(Stored dataset items)
* * *
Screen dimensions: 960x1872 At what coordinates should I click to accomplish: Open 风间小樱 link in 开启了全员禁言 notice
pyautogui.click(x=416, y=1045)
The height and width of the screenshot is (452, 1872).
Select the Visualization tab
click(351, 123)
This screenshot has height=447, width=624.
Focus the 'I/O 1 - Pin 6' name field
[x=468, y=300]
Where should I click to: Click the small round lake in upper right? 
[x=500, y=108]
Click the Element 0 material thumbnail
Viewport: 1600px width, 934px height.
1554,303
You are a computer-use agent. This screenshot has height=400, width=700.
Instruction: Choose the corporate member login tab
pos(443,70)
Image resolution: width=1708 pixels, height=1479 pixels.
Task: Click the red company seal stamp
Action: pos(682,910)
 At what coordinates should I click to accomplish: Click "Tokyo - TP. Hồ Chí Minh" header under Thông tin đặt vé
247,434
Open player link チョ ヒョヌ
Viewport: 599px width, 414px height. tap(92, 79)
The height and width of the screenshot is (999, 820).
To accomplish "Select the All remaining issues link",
* * *
▸ THE EXERCISE:
Update the listing from the line containing "You are a computer-use" through its end by changing "corporate" to "personal". Leave every other part of those lines as it is.

▸ SOLVED EXERCISE:
You are a computer-use agent. This screenshot has height=400, width=700.
Instruction: Choose the personal member login tab
pos(443,70)
Image resolution: width=1708 pixels, height=1479 pixels.
Task: Click the red company seal stamp
Action: pos(682,910)
 At what coordinates should I click to accomplish: Click "Tokyo - TP. Hồ Chí Minh" header under Thông tin đặt vé
247,434
Open player link チョ ヒョヌ
Viewport: 599px width, 414px height. tap(92, 79)
The height and width of the screenshot is (999, 820).
To accomplish "Select the All remaining issues link",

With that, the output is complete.